Eighty-three applications were approved in the 2018 round, with 2,788 hectares being planted in the North Island and 1,785 hectares in the South Island.
This year's AGS grants will contribute about 4.5 million trees to the government's One Billion Trees programme. The AGS was launched in 2015 to encourage and support planting new forests.
Southland, Waikato and Manawatū-Whanganui regions are planting the largest hectares of trees, with 1,246 hectares in Southland, 1,220 hectares in Waikato, and 428 hectares in Manawatū-Whanganui. The tree type that will be planted in greatest numbers across all regions is mānuka.
Most tree planting will be done in 2019, with 8 funding recipients looking to plant this year.
"The AGS has helped landowners achieve positive economic outcomes by helping them plant trees on erosion-prone land and regenerating indigenous forests while reducing some of the high costs associated with marginal land," says Steve Penno, director of investment programmes.
"New forests established by the AGS since 2015 have also delivered environmental benefits such as reducing soil erosion, improving water quality, and absorbing around 1.9 million tonnes of carbon every year."
With the 2018 funding round complete, the AGS will be replaced by a new grants scheme which will be launched later this year under the One Billion Trees programme.

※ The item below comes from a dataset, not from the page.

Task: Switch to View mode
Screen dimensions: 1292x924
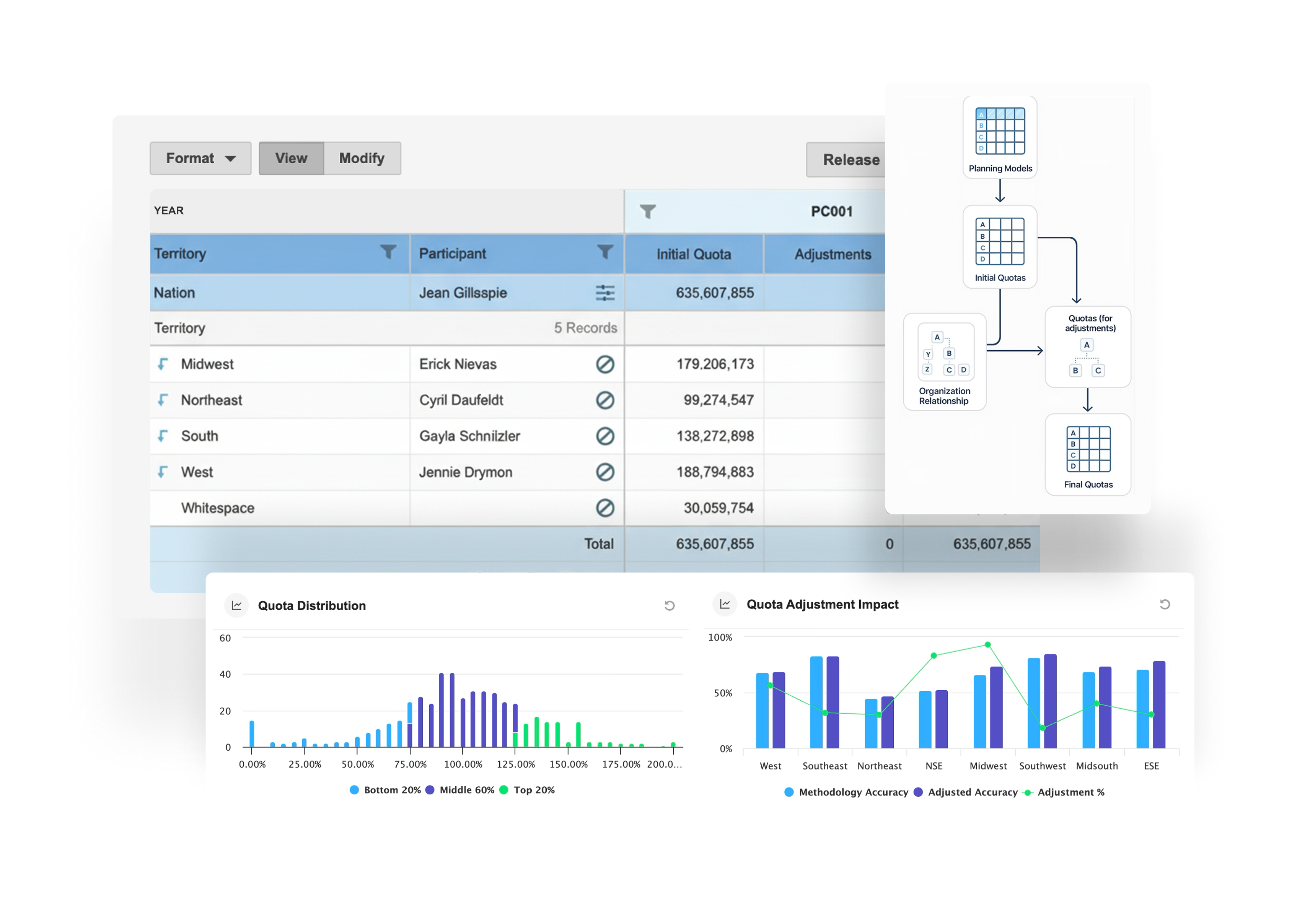Action: click(x=291, y=158)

"The new forestry grant scheme will be simplified and accessible and will continue to help landowners meet the cost of planting and establishing trees," says Mr Penno. "The goal will always be to ensure we have the right tree in the right place, for the right purpose," he said.
The new forestry grant scheme will be funded through the Provincial Growth Fund (PGF) with $118 million set aside over the next 3 years.
A further $120 million has been set aside for partnership projects which will work to create closer relationships with regional councils, non-government organisations, researchers, training organisations, Māori landowners, and community groups.